If I’m projecting a good 2022-23 season for Klimovich, I am looking at a few targets that he needs to hit. First off, you want to continue to see shot attempts and shots on net from the Belarusian sniper. Something like 140 shots or 3.5 shots a game should be a goal. Speaking of goals, you’d like to see Klimovich score at least a dozen goals next season. He has so many bad bounces or stretches of tough luck that a dozen feels very doable for the kid.
Finally, you need to see more consistency in a couple of departments. Klimovich needs to have a more consistent release on his shot, he often fans on pucks when he is in a quality shooting area and if he can get with a shooting coach and hone in his raw talent, his shot could be NHL-ready by the time the offseason is over. The other area is going to be in the defensive zone. He is too big of a body to be floating in his own zone. Klimovich is going to struggle to crack the Vancouver Canucks’ top-six lineup but there will be a bottom-six landing spot in the NHL if he learns to work hard as the aforementioned Podkolzin does.
All in all, we’re still quite impressed by Klimovich’s rookie season. He was the youngest player in the AHL and nearly cracked 20 points on the season. The debate between the QMJHL and AHL was something that Ryan Johnson talked about in his end-of-season availability — he mentioned that Klimovich needed to work on developing good habits for pro hockey instead of just putting up a ton of points in junior hockey. We all know that Klimovich would have physically dominated players in the QMJHL. He needed to learn what pro hockey in North America is like and to do that as an 18-year-old is a very impressive feat.

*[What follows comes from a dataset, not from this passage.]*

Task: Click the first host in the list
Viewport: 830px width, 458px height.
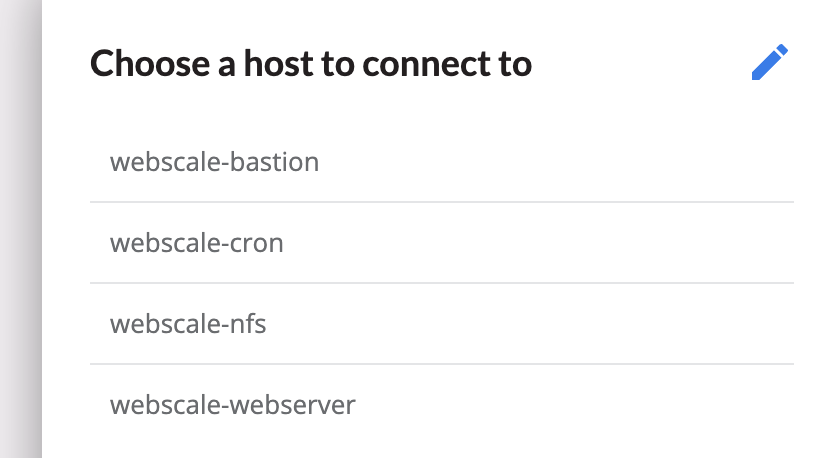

He may not have lit the league on fire in his rookie season but he definitely earned some respect from everyone in the AHL for what he was able to accomplish as a player who couldn’t even order a beer after a home game until 22 games into the season.
The work is not in front of Klimovich and we are happy to hear that he is staying here in Vancouver and looking forward to getting to work with the Canucks on his development. Let’s see what he looks like at training camp next year and if the offseason coaching was enough to fix some of his issues and unlock some of his high-end potential.